Días atrás, fui al cine. Hacía tiempo que no lo hacía. Y no porque no quisiera, sino por muchas otras razones. Tengo en casa más de 200 películas por ver y muy poco tiempo para hacerlo. Así que últimamente le he dado prioridad a la tarea de reducir la cola de espera.
No fue la experiencia más agradable, debo confesarlo. No fueron sólo las cotufas (popcorn o palomitas de maíz) con mantequilla rancia, sino además la desazón que nos causó aquella película. Una de las cintas más esperadas de la temporada tenía un guión completa y absolutamente incomprensible, con largas conversaciones de personajes sentados en oficinas de diseño, recitando un galimatías enrevesado sobre acciones, operaciones bursátiles, fusiones empresariales y campañas de mercadeo que en nada tenían que ver con la trama. ¿Me creerían si les dijese que se trataba una película infantil?
Más que escenas, parecían minutas visuales de meetings de negocios. “Escribe sobre lo que conoces”, el viejo axioma se manifestaba aquí con una cruel ironía: se veía a leguas que los involucrados en aquella película pasaban tanto tiempo en reuniones que eso era todo lo que conocían.

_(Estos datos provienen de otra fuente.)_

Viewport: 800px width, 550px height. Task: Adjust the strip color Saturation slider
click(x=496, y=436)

No me quedó la menor duda de que directores, guionistas y productores se habían visto obligados a poner en el guión toda esa jeringonza corporativa con el único propósito de adular a los (hombres de) trajes, a los ejecutivos del estudio, para ver realizado el proyecto. No era una película para el público en general y mucho menos para el público infantil, sino para los ejecutivos, para los jefazos que le darían el visto bueno y la luz verde al proyecto.

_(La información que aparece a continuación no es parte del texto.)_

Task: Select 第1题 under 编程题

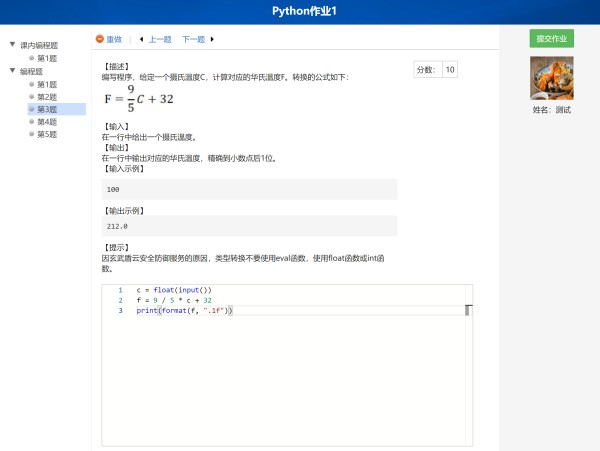Action: tap(47, 84)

En mi opinión, la cinta era un signo de un sistema cuya única razón de ser y existir ya no era la de hacer películas, sino la de perpetuarse a sí mismo. Sé que esto seguramente debe tener un nombre, pero no lo sé. Algo parecido, pero aplicado a la excesiva burocratización del Estado, jugó un papel clave en el desmembramiento y derrumbe del bloque socialista a finales de los años 80 y principios de los 90. Y en la escandalosa quiebra de Enron, para citar un ejemplo del mundo privado.

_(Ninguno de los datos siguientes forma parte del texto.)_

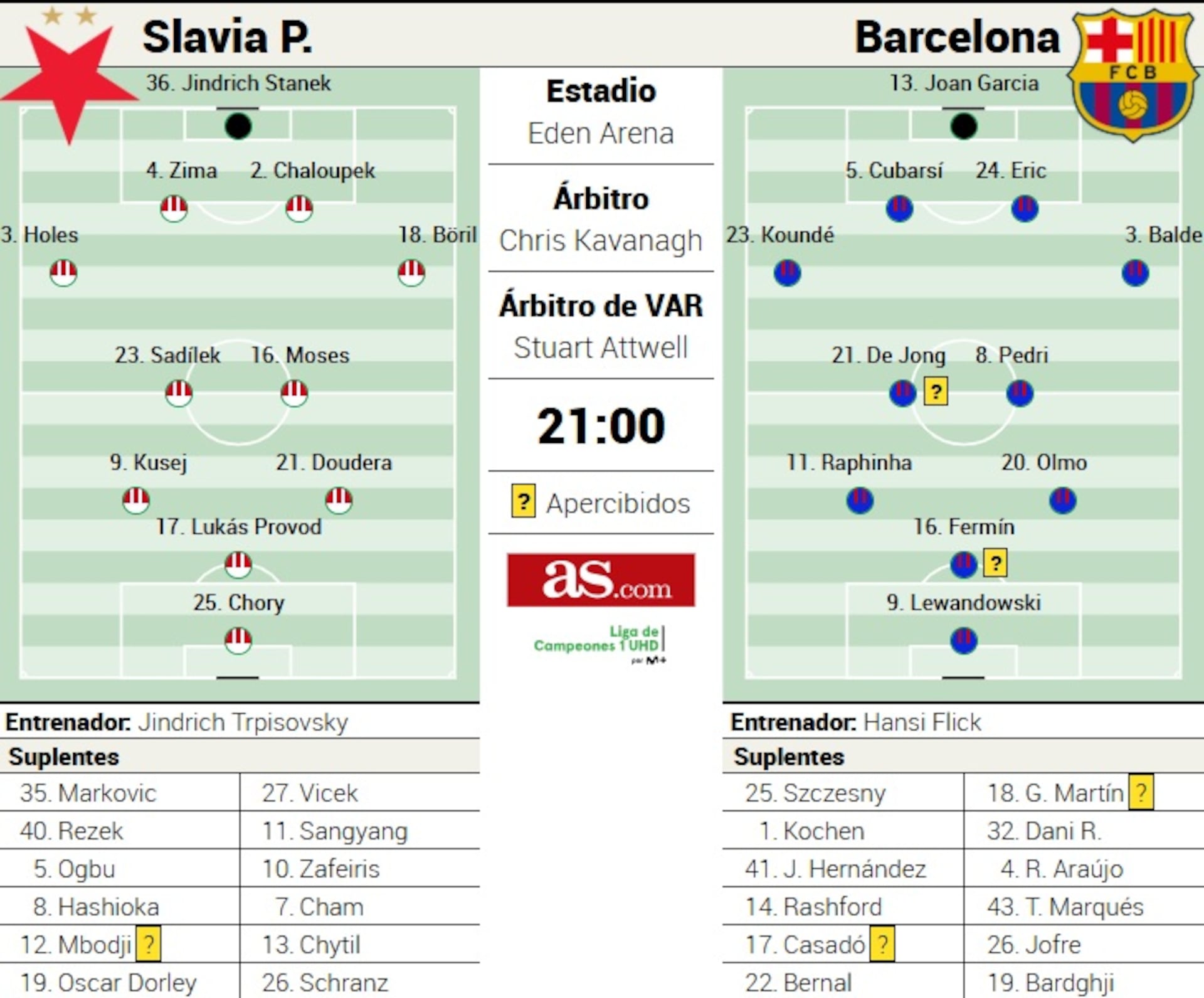
Task: Click the Eden Arena stadium name
Action: (601, 134)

Si a lo anterior sumamos la recesión económica por la que atraviesan los Estados Unidos, las pérdidas millonarias de la huelga de guionistas (y las pérdidas que habrá, en el caso de llegarse a concretar la de los actores), los altos precios del petróleo, el descenso en el valor del dolar y éxodo de los artistas estadounidenses hacia otros países en busca de fuentes de financiamiento, puestos de trabajo y mayor libertad creativa; el panorama resultante es todo menos halagador. La muerte de Hollywood pareciera estar a la vuelta de la esquina.
Si yo fuese uno de esos grandes distribuidores o exhibidores dependientes de los estudios estadounidenses, no estaría brincando de alegría, precisamente. ¿Estamos antes del inicio del fin?